La production (signée Tyler Smyth, Cody Quistad et Charles Massabo) joue à plein régime sur le surtraitement sonore. Chaque son semble avoir été traité jusqu’à l’overdose : kicks surcompressés, guitares accordées au fond de l’abîme, effets vocaux omniprésents. Ce n’est pas subtil — c’est voulu. C’est une esthétique du trop, du too much postmoderne, parfaitement assumée.

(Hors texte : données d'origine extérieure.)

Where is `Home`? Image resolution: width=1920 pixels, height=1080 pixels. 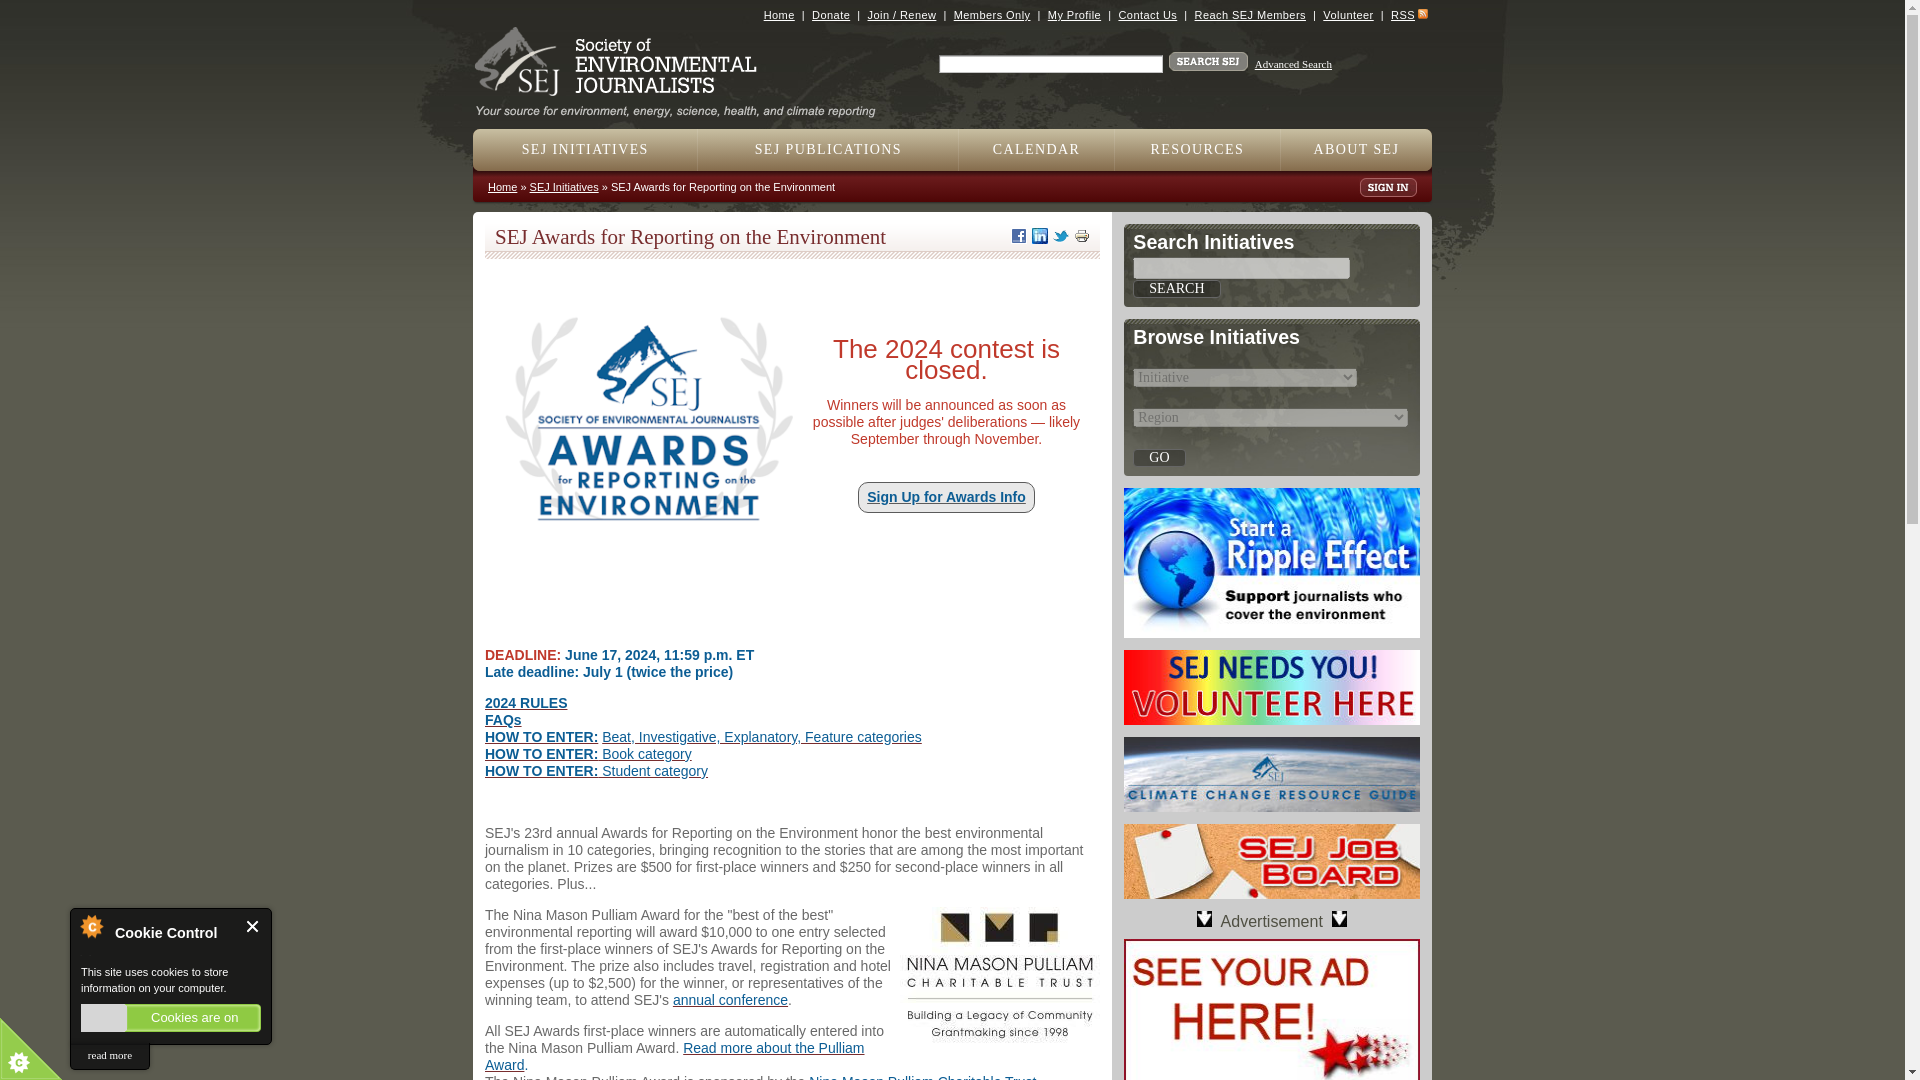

C’est sur Ronald que le croisement des genres est poussé à son paroxysme. La présence de Tech N9ne et d’Alex Terrible (Slaughter to prevail) aurait pu être du name-dropping gratuit. Elle devient un trio chirurgical, chacun assumant son rôle sans cannibaliser l’autre. Le titre culmine dans un passage synthético-dissonant qui fait voler en éclat les frontières : c’est du rap, c’est du Metal, c’est une alerte rouge.

Watch the World Burn, quant à lui, est le cœur nucléaire du disque. Flow articulé à la syllabe près, montée en tension sinistre, drop blackened quasi symphonique… Ce morceau est une arme sonore. Une masterclass de tension/déflagration. On n’assiste pas à une chanson, mais à un assaut.

Derrière le spectacle grandiloquent, Popular Monster est un album profondément personnel, voire dérangeant. Radke y parle de son rejet, de sa paranoïa, de ses traumas, mais aussi du monde qui l’a façonné et trahi. C’est une œuvre qui ne cherche pas la rédemption. Elle documente la chute, point barre.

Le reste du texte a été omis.